Collected Works of Abraham Lincoln. Volume 1.
Lincoln, Abraham, 1809-1865.

To Andrew Johnston [1]

Springfield, February 25, 1847.

Dear Johnston: Yours of the 2d of December was duly delivered to me by Mr. Williams. [2] To say the least, I am not at all displeased with your proposal to publish the poetry, or doggerel, or whatever else it may be called, which I sent you. I consent that it may be done, together with the third canto, which I now send you. [3] Whether the prefatory remarks in my letter shall be published with the verses, I leave entirely to your discretion; but let names be suppressed by all means. I have not sufficient hope of the verses attracting any favorable notice to tempt me to risk being ridiculed for having written them.
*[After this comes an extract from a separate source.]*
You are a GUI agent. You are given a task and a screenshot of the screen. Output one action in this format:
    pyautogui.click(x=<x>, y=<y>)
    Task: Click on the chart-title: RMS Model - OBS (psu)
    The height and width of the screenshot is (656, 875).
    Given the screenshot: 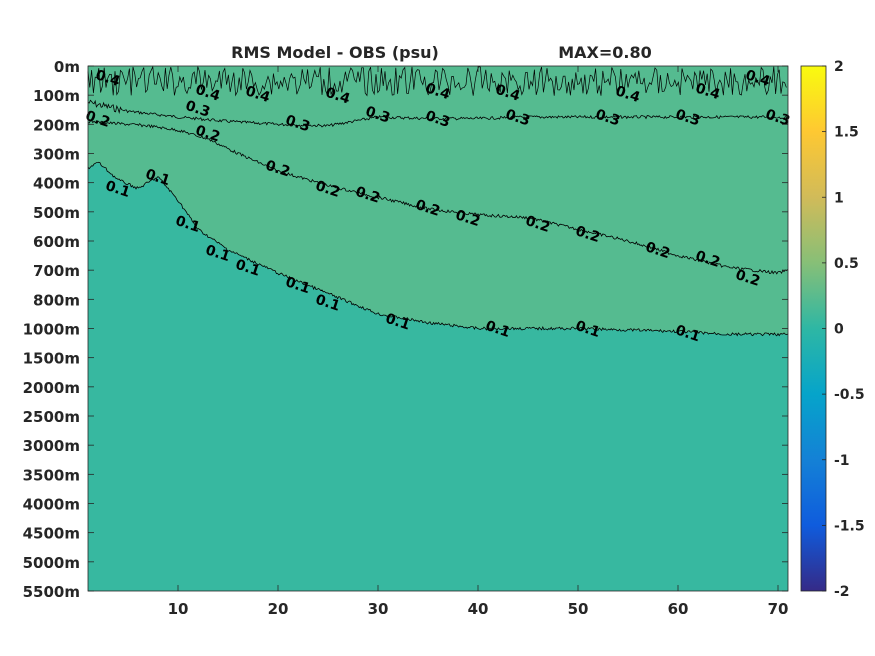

Why not drop into the paper, at the same time, the ``half dozen stanzas of your own''? Or if, for any reason, it suit your feelings better, send them to me, and I will take pleasure in putting them in the paper here. Family well, and nothing new. Yours sincerely,


Christie's 6/8/90


[1]   NH, I, 298-99.

[2]   Archibald Williams of Quincy.

[3]   In the Quincy Whig for May 5, 1847, Johnston published anonymously the first two cantos, giving them as a main title ``The Return'' and as subtitles ``Part I---Reflection,'' ``Part II---The Maniac.'' Quotations from Lincoln's letter provided the ``prefatory remarks.'' The third canto mentioned by Lincoln does not appear in the Whig. If, as may be supposed, the third canto consisted of ``The Bear Hunt,'' supra, [September 6, 1846?], Johnston may well have concluded that it was unsuitable for printing as a companion piece to the other cantos.